**What the task requires:** Rewrite the lines from the one containing "Open View / Print for Completion Certificate" to the one containing "pyautogui.click(x=1102, y=824)", inclusive, as a numbered list, leaving out any blank lines.

** Begin Material provided **

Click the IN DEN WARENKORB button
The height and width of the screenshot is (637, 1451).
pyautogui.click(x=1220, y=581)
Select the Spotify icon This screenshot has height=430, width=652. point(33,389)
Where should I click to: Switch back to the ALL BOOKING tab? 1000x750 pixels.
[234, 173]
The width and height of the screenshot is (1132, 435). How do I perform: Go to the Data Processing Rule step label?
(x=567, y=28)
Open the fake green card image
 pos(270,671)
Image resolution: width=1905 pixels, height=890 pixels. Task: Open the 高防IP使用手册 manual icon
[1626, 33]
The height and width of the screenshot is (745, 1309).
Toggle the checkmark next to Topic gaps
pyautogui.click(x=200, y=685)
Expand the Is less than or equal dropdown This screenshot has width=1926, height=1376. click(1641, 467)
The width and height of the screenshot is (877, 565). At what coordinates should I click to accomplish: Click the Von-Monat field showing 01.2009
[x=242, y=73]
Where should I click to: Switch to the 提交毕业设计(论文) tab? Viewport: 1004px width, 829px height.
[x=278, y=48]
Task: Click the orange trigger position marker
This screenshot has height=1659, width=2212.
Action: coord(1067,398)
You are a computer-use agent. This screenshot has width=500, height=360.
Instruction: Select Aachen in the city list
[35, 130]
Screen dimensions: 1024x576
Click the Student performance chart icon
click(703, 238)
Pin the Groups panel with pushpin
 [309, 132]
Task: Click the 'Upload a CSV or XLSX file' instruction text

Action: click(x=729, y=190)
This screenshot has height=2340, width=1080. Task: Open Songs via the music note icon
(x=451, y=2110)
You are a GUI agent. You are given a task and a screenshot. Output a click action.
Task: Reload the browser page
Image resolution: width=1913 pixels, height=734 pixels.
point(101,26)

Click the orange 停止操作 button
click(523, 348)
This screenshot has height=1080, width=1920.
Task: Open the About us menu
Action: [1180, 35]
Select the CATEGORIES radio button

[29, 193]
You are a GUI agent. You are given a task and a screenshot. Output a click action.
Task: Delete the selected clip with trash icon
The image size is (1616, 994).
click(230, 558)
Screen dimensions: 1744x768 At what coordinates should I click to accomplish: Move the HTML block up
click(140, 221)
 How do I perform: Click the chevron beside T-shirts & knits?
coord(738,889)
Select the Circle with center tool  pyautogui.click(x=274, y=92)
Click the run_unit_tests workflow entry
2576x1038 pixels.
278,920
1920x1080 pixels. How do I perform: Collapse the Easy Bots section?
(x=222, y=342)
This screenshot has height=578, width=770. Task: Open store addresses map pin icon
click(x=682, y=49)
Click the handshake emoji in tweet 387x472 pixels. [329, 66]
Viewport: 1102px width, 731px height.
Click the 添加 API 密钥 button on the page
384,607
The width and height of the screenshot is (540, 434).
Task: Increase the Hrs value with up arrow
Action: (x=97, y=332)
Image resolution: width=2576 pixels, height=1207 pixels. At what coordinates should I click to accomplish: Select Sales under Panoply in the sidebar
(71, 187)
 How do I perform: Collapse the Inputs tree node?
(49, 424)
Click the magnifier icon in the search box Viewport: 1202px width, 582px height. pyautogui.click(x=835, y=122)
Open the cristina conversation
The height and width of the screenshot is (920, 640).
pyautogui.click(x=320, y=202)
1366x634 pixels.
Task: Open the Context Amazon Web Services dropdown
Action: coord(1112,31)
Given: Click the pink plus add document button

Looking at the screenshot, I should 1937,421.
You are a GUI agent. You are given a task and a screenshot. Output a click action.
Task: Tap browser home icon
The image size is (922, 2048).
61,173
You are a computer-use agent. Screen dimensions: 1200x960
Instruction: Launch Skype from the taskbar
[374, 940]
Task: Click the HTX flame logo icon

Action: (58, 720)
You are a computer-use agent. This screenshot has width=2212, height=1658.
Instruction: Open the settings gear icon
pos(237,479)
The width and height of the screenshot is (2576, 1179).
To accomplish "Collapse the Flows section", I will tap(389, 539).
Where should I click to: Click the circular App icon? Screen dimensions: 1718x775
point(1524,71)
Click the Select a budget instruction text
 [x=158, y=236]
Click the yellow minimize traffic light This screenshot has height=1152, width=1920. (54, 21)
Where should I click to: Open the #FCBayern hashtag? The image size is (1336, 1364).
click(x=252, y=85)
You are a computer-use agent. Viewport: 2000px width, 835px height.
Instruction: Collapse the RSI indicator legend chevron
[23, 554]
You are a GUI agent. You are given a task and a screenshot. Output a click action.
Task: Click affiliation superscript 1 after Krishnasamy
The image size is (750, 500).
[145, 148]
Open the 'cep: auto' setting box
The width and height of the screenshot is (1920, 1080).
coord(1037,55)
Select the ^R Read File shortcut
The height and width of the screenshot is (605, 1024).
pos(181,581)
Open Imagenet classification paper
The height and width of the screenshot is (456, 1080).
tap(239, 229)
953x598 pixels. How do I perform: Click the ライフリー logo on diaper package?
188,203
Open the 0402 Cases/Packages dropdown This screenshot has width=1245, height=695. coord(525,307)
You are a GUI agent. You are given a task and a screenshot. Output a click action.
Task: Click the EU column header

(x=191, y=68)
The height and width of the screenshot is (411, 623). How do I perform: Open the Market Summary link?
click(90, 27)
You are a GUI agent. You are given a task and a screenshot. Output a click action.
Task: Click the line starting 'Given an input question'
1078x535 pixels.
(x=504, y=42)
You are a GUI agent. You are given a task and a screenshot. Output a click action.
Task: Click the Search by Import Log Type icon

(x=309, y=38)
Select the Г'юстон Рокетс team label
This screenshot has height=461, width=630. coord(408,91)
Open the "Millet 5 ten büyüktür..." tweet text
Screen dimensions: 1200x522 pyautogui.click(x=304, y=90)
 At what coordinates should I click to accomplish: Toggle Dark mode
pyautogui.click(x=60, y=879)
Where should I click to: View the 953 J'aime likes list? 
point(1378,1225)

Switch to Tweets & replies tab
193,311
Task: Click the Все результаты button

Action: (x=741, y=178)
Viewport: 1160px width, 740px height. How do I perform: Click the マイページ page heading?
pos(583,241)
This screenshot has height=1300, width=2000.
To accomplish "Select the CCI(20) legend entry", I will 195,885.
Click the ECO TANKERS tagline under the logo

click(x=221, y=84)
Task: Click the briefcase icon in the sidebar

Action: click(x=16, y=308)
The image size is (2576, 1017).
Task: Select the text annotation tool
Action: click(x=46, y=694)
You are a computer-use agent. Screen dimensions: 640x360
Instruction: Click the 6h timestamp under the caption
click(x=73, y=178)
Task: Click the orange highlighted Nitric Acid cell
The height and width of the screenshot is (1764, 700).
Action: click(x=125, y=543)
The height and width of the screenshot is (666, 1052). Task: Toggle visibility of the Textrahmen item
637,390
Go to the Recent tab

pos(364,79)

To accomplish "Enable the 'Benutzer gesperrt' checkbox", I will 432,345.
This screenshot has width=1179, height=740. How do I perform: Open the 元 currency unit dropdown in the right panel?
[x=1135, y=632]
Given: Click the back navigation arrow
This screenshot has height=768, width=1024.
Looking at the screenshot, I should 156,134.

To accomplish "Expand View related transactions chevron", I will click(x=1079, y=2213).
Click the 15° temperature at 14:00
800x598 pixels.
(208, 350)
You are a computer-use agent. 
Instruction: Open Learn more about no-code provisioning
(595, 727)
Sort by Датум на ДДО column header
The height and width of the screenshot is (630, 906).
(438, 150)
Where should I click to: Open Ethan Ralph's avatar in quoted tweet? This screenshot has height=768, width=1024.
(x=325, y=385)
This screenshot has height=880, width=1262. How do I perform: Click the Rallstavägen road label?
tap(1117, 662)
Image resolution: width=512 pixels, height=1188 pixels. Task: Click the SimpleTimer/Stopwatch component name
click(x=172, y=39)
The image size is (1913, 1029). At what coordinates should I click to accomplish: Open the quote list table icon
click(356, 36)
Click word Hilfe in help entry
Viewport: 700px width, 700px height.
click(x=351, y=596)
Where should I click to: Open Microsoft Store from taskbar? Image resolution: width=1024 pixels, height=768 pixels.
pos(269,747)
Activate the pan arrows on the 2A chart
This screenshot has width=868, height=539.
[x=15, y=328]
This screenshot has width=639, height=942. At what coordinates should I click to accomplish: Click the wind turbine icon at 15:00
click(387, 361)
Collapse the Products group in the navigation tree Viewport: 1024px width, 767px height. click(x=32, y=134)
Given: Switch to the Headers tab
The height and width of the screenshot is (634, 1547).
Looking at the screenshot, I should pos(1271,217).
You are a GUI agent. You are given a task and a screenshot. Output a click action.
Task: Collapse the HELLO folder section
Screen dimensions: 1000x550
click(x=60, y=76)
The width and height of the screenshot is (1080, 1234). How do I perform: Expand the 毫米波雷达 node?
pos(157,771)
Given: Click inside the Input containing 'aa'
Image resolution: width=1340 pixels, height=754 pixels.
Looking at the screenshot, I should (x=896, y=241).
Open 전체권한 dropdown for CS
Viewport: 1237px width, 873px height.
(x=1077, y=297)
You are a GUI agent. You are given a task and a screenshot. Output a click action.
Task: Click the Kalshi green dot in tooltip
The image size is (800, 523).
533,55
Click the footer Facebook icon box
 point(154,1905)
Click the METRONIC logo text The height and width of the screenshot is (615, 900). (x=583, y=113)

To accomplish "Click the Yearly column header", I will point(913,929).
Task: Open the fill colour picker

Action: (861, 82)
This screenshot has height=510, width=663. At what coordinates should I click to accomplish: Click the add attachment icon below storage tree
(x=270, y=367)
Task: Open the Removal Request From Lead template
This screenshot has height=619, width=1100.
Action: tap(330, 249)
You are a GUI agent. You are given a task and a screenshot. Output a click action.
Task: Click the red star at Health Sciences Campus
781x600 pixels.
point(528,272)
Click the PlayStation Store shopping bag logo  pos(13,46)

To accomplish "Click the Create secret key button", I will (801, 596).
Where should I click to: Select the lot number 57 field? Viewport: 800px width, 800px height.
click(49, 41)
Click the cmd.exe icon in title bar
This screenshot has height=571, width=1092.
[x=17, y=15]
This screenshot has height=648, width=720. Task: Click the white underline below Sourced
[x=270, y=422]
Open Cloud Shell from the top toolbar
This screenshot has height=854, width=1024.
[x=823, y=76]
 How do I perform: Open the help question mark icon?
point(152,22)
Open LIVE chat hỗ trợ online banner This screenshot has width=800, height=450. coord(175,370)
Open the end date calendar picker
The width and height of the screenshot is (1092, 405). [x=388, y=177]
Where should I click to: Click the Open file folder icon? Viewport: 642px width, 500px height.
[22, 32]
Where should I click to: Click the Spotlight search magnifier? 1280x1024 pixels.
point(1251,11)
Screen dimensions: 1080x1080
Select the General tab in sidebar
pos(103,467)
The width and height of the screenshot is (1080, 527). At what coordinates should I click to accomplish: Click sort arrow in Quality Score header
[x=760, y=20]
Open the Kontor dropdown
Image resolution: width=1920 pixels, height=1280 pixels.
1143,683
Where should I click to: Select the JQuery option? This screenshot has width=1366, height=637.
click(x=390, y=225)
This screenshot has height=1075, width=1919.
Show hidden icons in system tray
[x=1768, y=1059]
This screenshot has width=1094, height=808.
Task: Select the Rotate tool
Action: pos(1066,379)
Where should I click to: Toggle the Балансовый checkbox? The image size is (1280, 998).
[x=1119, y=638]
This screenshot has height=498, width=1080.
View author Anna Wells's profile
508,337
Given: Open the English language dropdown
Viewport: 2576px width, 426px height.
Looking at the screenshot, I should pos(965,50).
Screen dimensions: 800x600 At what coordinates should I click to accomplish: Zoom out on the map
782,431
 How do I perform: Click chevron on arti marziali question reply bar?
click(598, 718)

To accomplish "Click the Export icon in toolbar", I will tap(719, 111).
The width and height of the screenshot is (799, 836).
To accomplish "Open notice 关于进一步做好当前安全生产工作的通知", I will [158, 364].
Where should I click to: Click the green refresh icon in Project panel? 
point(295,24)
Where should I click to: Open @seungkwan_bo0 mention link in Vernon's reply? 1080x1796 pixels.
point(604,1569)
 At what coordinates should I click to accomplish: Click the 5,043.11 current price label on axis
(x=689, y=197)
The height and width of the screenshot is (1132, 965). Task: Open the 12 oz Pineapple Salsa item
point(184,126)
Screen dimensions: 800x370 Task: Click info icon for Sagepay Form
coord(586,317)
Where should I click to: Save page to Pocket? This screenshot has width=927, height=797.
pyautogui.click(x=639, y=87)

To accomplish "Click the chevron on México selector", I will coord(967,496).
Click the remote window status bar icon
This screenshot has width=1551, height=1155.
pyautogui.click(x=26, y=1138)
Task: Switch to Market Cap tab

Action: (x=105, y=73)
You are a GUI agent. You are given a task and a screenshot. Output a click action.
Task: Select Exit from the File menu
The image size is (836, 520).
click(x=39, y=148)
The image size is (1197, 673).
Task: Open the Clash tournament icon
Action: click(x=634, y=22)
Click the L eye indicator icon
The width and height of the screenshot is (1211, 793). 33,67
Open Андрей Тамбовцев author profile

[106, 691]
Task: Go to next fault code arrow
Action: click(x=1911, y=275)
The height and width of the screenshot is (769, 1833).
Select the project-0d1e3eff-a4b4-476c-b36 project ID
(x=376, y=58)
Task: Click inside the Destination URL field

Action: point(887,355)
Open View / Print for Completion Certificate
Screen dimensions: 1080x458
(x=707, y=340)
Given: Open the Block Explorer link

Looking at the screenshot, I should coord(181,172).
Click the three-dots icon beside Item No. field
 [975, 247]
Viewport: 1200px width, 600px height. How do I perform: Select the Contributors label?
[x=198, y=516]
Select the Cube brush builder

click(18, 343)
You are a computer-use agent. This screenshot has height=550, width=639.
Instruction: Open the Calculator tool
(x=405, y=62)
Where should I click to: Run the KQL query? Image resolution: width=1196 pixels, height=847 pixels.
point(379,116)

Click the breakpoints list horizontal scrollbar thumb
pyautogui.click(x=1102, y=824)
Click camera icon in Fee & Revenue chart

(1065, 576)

** End Material provided **

**Result:**
1. Open View / Print for Completion Certificate
2. Screen dimensions: 1080x458
3. (x=707, y=340)
4. Given: Open the Block Explorer link
5. Looking at the screenshot, I should coord(181,172).
6. Click the three-dots icon beside Item No. field
7.  [975, 247]
8. Viewport: 1200px width, 600px height. How do I perform: Select the Contributors label?
9. [x=198, y=516]
10. Select the Cube brush builder
11. click(18, 343)
12. You are a computer-use agent. This screenshot has height=550, width=639.
13. Instruction: Open the Calculator tool
14. (x=405, y=62)
15. Where should I click to: Run the KQL query? Image resolution: width=1196 pixels, height=847 pixels.
16. point(379,116)
17. Click the breakpoints list horizontal scrollbar thumb
18. pyautogui.click(x=1102, y=824)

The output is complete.